(Data extracted from a collection)
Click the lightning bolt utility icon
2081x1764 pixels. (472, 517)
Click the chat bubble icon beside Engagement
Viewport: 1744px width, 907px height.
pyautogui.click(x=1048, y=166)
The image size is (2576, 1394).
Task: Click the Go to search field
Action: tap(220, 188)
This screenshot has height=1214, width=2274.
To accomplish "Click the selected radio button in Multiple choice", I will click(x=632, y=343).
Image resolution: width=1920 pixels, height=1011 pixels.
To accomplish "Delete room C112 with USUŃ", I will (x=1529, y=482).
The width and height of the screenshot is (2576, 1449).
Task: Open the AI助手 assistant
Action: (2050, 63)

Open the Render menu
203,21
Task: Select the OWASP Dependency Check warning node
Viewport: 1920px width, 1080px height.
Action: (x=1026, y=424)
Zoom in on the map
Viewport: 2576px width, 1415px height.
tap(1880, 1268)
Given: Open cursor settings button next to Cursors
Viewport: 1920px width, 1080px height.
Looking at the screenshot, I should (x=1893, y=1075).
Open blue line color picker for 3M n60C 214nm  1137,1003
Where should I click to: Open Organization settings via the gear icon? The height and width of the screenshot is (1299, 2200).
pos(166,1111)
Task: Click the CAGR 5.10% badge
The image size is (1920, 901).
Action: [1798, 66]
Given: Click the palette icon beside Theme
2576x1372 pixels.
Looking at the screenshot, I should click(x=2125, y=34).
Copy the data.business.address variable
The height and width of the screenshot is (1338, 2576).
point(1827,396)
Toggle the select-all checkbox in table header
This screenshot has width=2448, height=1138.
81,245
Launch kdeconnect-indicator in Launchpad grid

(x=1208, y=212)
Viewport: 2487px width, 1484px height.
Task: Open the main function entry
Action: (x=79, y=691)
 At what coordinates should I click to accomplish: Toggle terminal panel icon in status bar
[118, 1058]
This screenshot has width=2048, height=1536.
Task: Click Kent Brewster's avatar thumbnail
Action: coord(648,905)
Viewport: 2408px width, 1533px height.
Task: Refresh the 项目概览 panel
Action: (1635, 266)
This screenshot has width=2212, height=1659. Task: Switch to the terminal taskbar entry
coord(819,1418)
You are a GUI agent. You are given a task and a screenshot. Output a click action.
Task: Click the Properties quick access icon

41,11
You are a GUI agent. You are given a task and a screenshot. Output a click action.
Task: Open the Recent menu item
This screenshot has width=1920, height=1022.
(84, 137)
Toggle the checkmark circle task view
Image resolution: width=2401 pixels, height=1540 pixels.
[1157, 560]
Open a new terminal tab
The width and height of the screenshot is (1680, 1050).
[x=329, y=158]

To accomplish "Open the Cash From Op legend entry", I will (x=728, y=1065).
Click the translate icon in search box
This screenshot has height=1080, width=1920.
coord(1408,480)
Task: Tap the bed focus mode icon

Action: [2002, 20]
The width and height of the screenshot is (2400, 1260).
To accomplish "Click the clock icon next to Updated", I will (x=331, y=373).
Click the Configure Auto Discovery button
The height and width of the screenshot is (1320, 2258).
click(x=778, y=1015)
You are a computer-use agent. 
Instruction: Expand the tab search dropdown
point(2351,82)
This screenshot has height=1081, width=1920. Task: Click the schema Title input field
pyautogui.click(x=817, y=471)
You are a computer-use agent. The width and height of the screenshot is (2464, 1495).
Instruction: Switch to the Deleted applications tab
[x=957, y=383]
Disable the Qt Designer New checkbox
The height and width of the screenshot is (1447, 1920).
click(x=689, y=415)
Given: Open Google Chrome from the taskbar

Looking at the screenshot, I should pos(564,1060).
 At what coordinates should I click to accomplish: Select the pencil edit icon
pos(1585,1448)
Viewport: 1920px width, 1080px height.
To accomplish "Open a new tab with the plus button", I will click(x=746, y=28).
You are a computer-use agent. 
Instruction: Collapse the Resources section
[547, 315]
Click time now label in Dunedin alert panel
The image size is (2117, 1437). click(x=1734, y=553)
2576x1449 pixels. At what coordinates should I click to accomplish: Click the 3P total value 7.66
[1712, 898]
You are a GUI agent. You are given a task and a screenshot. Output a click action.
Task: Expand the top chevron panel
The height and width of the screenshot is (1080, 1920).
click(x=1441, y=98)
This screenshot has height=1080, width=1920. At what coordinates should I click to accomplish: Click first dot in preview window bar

PROMPT: Count the lines of these entries that hold the string "next", and give only that number.

WRITTEN REPLY: 2